▸ WHAT IS REQUIRED
Copy the following lines verbatim.

▸ DATA TO PROCESS

========================================

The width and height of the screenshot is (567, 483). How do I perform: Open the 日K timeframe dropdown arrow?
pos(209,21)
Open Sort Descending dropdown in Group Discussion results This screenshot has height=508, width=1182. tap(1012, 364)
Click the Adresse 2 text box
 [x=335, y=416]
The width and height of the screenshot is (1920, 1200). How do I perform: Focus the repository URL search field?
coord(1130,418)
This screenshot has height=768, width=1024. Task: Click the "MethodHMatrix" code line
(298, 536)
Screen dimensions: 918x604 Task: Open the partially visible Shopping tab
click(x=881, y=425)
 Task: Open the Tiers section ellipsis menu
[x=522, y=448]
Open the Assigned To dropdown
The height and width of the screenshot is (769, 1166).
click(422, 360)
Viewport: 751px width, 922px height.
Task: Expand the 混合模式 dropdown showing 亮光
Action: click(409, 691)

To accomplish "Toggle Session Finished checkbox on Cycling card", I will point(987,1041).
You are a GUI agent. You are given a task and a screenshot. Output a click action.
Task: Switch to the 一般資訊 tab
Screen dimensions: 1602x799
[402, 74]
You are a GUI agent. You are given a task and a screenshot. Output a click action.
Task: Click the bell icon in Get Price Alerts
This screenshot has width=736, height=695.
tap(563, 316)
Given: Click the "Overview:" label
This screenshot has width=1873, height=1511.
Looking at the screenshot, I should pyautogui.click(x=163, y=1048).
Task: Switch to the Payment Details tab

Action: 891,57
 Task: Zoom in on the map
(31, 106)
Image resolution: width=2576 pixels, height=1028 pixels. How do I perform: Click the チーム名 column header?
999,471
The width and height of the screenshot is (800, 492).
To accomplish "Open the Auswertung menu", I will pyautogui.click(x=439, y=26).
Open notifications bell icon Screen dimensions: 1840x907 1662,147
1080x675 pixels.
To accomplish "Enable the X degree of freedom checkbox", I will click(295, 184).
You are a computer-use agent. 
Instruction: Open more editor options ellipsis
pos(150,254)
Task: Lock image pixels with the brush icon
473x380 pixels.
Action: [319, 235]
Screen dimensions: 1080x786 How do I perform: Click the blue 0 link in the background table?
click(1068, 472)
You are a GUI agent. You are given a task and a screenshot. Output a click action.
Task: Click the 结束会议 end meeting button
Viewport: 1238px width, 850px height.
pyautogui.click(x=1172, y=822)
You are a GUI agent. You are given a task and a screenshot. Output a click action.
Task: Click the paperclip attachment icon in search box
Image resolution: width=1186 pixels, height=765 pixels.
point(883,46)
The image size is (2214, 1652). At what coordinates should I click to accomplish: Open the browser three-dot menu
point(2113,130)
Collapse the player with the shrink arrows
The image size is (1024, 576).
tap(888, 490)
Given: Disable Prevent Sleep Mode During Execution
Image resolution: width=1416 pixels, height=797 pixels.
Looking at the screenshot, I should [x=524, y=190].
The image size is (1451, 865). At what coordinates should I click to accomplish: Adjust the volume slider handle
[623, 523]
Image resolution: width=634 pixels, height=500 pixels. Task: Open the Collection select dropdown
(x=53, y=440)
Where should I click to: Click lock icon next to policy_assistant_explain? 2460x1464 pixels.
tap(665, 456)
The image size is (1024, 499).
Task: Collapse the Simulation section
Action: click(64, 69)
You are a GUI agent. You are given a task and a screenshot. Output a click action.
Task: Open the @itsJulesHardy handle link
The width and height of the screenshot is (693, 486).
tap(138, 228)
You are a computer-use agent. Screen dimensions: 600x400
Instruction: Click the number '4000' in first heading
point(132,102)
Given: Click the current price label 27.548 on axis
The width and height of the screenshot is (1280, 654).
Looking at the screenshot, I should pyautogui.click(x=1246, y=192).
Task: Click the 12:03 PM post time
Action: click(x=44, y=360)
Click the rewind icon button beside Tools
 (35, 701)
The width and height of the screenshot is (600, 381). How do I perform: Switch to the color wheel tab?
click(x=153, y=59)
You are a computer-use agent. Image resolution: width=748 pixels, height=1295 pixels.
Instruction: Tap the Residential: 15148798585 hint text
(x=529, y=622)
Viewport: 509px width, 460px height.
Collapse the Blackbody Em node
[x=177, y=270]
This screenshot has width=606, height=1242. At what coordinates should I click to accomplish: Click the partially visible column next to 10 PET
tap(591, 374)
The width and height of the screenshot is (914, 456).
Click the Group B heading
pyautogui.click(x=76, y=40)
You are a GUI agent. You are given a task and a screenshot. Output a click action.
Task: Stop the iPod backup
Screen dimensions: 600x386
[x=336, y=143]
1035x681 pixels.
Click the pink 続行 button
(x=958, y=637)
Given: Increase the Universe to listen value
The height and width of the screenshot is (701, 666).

========================================

▸ EXPECTED OUTPUT
The width and height of the screenshot is (567, 483). How do I perform: Open the 日K timeframe dropdown arrow?
pos(209,21)
Open Sort Descending dropdown in Group Discussion results This screenshot has height=508, width=1182. tap(1012, 364)
Click the Adresse 2 text box
 [x=335, y=416]
The width and height of the screenshot is (1920, 1200). How do I perform: Focus the repository URL search field?
coord(1130,418)
This screenshot has height=768, width=1024. Task: Click the "MethodHMatrix" code line
(298, 536)
Screen dimensions: 918x604 Task: Open the partially visible Shopping tab
click(x=881, y=425)
 Task: Open the Tiers section ellipsis menu
[x=522, y=448]
Open the Assigned To dropdown
The height and width of the screenshot is (769, 1166).
click(422, 360)
Viewport: 751px width, 922px height.
Task: Expand the 混合模式 dropdown showing 亮光
Action: click(409, 691)

To accomplish "Toggle Session Finished checkbox on Cycling card", I will point(987,1041).
You are a GUI agent. You are given a task and a screenshot. Output a click action.
Task: Switch to the 一般資訊 tab
Screen dimensions: 1602x799
[402, 74]
You are a GUI agent. You are given a task and a screenshot. Output a click action.
Task: Click the bell icon in Get Price Alerts
This screenshot has width=736, height=695.
tap(563, 316)
Given: Click the "Overview:" label
This screenshot has width=1873, height=1511.
Looking at the screenshot, I should pyautogui.click(x=163, y=1048).
Task: Switch to the Payment Details tab

Action: 891,57
 Task: Zoom in on the map
(31, 106)
Image resolution: width=2576 pixels, height=1028 pixels. How do I perform: Click the チーム名 column header?
999,471
The width and height of the screenshot is (800, 492).
To accomplish "Open the Auswertung menu", I will pyautogui.click(x=439, y=26).
Open notifications bell icon Screen dimensions: 1840x907 1662,147
1080x675 pixels.
To accomplish "Enable the X degree of freedom checkbox", I will click(295, 184).
You are a computer-use agent. 
Instruction: Open more editor options ellipsis
pos(150,254)
Task: Lock image pixels with the brush icon
473x380 pixels.
Action: [319, 235]
Screen dimensions: 1080x786 How do I perform: Click the blue 0 link in the background table?
click(1068, 472)
You are a GUI agent. You are given a task and a screenshot. Output a click action.
Task: Click the 结束会议 end meeting button
Viewport: 1238px width, 850px height.
pyautogui.click(x=1172, y=822)
You are a GUI agent. You are given a task and a screenshot. Output a click action.
Task: Click the paperclip attachment icon in search box
Image resolution: width=1186 pixels, height=765 pixels.
point(883,46)
The image size is (2214, 1652). At what coordinates should I click to accomplish: Open the browser three-dot menu
point(2113,130)
Collapse the player with the shrink arrows
The image size is (1024, 576).
tap(888, 490)
Given: Disable Prevent Sleep Mode During Execution
Image resolution: width=1416 pixels, height=797 pixels.
Looking at the screenshot, I should [x=524, y=190].
The image size is (1451, 865). At what coordinates should I click to accomplish: Adjust the volume slider handle
[623, 523]
Image resolution: width=634 pixels, height=500 pixels. Task: Open the Collection select dropdown
(x=53, y=440)
Where should I click to: Click lock icon next to policy_assistant_explain? 2460x1464 pixels.
tap(665, 456)
The image size is (1024, 499).
Task: Collapse the Simulation section
Action: click(64, 69)
You are a GUI agent. You are given a task and a screenshot. Output a click action.
Task: Open the @itsJulesHardy handle link
The width and height of the screenshot is (693, 486).
tap(138, 228)
You are a computer-use agent. Screen dimensions: 600x400
Instruction: Click the number '4000' in first heading
point(132,102)
Given: Click the current price label 27.548 on axis
The width and height of the screenshot is (1280, 654).
Looking at the screenshot, I should pyautogui.click(x=1246, y=192).
Task: Click the 12:03 PM post time
Action: click(x=44, y=360)
Click the rewind icon button beside Tools
 (35, 701)
The width and height of the screenshot is (600, 381). How do I perform: Switch to the color wheel tab?
click(x=153, y=59)
You are a computer-use agent. Image resolution: width=748 pixels, height=1295 pixels.
Instruction: Tap the Residential: 15148798585 hint text
(x=529, y=622)
Viewport: 509px width, 460px height.
Collapse the Blackbody Em node
[x=177, y=270]
This screenshot has width=606, height=1242. At what coordinates should I click to accomplish: Click the partially visible column next to 10 PET
tap(591, 374)
The width and height of the screenshot is (914, 456).
Click the Group B heading
pyautogui.click(x=76, y=40)
You are a GUI agent. You are given a task and a screenshot. Output a click action.
Task: Stop the iPod backup
Screen dimensions: 600x386
[x=336, y=143]
1035x681 pixels.
Click the pink 続行 button
(x=958, y=637)
Given: Increase the Universe to listen value
The height and width of the screenshot is (701, 666).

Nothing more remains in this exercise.